It can also complete other important project management
tasks by using features to monitor partial completion of
projects tasks and periodically update the Gantt Chart.
Also, it can identify project tasks that are behind schedule
and where additional resources could be used effectively.
This software can also aid a manager with assigning
resources such as personnel, facilities, equipment and
supplies. In addition, it can track overhead costs to
prepare a project budget, define report formats that are
alternatives to Gantt Charts (including project calendars,
budget and variance reports, PERT or network diagrams),
individual staff assignment e-mails, and other project
management output options.
Certification is an assessment process to
measure and document employee knowledge and
skills in a specialized segment of the information
technology field. There are several kinds of
certification in the market today including formal
education that results in certificate, diploma or
degree, vendor-specific product knowledge and
skill certification in a specific area, such as
hardware,
networking,
or
support,
and
certification that measures the fitness of a
support group against industry-standard criteria.
Community colleges and vocational/technical
schools have offered certification for many years.

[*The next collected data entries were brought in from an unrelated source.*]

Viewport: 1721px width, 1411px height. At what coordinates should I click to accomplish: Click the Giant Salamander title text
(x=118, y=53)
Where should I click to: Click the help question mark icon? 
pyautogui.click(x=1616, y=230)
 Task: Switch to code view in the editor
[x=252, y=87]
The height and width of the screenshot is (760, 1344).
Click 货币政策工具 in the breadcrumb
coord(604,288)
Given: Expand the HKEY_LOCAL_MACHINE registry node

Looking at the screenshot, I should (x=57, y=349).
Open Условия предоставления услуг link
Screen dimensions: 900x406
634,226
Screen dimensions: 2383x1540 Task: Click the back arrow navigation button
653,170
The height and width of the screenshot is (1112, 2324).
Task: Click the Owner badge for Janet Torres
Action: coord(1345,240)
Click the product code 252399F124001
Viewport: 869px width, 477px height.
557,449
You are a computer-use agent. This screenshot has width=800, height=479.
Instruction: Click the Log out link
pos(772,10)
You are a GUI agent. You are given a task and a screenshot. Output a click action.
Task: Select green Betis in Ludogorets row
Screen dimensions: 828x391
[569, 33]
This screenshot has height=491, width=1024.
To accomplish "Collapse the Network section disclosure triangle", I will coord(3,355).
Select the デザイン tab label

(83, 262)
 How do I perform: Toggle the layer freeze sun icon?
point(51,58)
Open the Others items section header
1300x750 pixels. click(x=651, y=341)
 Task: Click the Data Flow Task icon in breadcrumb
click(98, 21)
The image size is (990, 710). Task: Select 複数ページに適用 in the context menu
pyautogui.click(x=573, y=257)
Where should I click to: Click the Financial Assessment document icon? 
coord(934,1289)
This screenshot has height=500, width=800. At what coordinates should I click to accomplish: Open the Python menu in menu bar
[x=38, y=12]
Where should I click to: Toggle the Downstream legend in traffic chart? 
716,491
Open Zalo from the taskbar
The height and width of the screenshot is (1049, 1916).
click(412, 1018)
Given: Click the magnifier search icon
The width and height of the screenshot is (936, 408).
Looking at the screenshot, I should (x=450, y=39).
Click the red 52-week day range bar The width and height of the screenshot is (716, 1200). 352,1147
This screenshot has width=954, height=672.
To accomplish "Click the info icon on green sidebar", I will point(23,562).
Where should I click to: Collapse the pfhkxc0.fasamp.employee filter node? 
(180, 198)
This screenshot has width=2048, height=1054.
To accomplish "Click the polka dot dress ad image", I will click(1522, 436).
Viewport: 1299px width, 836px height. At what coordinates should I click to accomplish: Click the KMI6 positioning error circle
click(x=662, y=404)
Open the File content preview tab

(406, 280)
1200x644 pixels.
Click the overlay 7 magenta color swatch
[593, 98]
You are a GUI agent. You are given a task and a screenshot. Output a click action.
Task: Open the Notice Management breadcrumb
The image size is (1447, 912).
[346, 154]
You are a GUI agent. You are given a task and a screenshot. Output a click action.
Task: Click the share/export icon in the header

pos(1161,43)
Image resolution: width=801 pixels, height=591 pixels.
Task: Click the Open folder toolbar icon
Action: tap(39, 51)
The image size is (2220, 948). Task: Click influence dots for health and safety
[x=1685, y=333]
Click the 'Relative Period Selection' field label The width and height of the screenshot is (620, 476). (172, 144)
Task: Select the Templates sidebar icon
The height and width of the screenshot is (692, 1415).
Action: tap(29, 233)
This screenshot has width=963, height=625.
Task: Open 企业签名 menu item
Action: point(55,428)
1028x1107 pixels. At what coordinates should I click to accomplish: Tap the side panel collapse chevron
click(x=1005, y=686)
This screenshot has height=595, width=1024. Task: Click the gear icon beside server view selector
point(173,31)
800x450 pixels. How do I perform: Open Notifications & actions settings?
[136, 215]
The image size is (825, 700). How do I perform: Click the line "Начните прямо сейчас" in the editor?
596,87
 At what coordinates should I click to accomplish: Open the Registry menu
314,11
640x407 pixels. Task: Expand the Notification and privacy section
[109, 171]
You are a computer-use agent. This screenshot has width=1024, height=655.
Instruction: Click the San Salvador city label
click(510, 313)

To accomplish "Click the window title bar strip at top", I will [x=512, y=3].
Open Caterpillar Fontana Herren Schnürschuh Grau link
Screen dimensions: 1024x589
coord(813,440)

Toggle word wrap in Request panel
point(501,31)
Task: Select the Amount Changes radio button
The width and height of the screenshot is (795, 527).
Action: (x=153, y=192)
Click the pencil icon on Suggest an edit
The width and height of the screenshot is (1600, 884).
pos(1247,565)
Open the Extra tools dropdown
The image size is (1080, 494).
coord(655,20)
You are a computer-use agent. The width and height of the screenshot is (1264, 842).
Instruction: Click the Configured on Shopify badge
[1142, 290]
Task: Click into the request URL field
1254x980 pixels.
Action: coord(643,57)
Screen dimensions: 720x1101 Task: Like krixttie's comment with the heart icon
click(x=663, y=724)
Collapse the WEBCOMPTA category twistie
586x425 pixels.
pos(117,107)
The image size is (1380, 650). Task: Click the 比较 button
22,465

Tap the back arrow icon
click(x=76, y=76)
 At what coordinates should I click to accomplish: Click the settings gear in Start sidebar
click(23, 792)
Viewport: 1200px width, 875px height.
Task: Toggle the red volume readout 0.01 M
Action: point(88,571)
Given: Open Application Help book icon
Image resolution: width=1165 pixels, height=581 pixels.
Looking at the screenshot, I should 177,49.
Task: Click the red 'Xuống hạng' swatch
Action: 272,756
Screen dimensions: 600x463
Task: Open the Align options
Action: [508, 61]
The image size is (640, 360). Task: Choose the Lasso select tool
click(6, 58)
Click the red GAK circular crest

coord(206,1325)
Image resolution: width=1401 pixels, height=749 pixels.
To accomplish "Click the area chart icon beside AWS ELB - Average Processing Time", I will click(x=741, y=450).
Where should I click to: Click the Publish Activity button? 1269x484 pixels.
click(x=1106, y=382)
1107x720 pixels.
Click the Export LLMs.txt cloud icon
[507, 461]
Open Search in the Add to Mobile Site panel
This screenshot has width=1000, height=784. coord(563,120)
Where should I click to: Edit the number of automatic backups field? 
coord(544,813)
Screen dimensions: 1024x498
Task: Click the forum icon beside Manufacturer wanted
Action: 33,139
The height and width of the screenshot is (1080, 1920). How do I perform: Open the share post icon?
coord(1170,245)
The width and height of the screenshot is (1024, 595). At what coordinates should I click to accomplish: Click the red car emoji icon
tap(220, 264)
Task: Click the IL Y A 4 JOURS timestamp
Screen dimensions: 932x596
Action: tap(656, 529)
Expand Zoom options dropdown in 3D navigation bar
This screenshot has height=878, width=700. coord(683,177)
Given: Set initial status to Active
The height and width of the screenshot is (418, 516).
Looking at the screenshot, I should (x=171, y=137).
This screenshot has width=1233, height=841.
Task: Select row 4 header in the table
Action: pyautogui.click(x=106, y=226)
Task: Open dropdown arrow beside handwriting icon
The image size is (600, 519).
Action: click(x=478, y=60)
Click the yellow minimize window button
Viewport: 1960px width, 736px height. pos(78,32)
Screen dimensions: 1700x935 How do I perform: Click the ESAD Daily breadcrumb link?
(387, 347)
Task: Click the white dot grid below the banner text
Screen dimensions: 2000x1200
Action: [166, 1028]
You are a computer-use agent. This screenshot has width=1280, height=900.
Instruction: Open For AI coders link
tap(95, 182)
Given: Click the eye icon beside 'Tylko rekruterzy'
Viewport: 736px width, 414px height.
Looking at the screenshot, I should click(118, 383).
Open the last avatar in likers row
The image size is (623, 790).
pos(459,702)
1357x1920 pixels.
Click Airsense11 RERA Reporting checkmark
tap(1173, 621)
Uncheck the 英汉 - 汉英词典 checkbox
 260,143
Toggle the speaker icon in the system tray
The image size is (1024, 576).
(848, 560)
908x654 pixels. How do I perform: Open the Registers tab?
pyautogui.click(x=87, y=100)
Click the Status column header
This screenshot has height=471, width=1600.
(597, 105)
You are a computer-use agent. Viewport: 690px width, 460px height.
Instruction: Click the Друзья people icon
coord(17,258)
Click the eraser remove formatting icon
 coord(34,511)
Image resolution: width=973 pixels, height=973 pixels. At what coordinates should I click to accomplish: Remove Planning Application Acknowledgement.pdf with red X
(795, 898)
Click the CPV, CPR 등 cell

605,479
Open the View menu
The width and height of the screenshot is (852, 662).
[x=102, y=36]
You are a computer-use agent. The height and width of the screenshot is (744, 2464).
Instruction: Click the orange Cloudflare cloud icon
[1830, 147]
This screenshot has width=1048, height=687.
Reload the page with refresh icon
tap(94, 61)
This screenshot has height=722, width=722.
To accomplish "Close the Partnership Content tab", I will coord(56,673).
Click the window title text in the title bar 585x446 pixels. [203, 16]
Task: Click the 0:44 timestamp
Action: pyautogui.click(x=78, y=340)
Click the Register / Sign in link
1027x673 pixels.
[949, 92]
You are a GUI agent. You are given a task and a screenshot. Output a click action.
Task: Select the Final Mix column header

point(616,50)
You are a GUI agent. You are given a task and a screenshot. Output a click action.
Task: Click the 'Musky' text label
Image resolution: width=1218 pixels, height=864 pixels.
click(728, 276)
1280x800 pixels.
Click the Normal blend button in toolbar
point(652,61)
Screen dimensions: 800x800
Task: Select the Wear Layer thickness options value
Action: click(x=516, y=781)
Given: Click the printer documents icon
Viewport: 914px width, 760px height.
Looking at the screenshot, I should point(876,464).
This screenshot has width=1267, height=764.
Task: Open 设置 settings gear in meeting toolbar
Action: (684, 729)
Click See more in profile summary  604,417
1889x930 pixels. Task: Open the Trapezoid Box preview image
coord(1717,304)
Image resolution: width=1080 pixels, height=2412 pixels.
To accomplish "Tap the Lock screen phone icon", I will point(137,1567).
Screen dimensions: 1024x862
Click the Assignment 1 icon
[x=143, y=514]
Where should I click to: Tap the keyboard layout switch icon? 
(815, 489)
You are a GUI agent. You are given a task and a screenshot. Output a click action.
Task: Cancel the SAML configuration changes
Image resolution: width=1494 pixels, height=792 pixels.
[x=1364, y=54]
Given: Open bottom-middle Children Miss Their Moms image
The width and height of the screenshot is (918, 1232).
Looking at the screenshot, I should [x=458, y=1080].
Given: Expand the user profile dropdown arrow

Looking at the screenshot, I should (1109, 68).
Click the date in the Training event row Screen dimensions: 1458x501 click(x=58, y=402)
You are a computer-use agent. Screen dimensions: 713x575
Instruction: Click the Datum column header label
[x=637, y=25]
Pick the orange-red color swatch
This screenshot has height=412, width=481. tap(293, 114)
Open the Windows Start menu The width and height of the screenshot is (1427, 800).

This certification is usually an indication of
general skills. Employers are more often
interested in an applicant’s specific skills and
expertise. A number of vendors now offer
certificates that assess knowledge and skills in a
specific area. There are also vendor neutral
certifications that are more generic. Help desks
and help desk staff can also be certified. Some
certifications are aimed at organizations rather
than individuals. Best practices are support
industry procedures, tools, and methods that
very successful support groups employ.
For help desk and user support specialist, some
of the benefits of certification include a
recognized benchmark of minimum-level job
skills and experienced worker, a justification for
receiving higher pay, an opportunity for
promotion and career advancement because of
documented knowledge and skills, a way to
document for an employer efforts to keep up to
date in the computer field, and a feeling of pride
of accomplishment and increased job satisfaction
upon passing a certification milestone.
The most common certification expected for user
support and help desk positions is either MOS or
A+ certification. MOS certification indicates that
the support specialist has a recognized level of
expertise in common Microsoft applications
where A+ certification demonstrates knowledge
of
hardware,
operating
systems
and
troubleshooting.
Individuals
interested
in
certification have a number of options including
college or vocational/technical courses, crash
courses, online tutorials and self-study courses.
The skills needed to pass certification exams
can be gain in a variety of venues. Many
college and vocational/technical schools now
match the curriculum in their courses with
certification in the area covered by the
course. Another option is to take a crash
course. Crash courses, sometimes called boot
camps, are intensive classes designed to
prepare participants in a short time to take a
certification exam. Other options include
online tutorial courses and self study courses.
Most certifications are taken on a computer
workstation. In the traditional format of a
certification test, all test takers answer the same
set of questions on a test that has a fixed-length
sequence of questions. A new type of test, called
an adaptive test, is becoming common in
certification. An adaptive test asks questions
selected from a test database to try to quickly
estimate the test taker’s ability. The test
questions are rated from easy to difficult and the
adaptive test offers questions based on a
mathematical estimate of skill level of the test
taker based on the pattern of correct and
incorrect answers.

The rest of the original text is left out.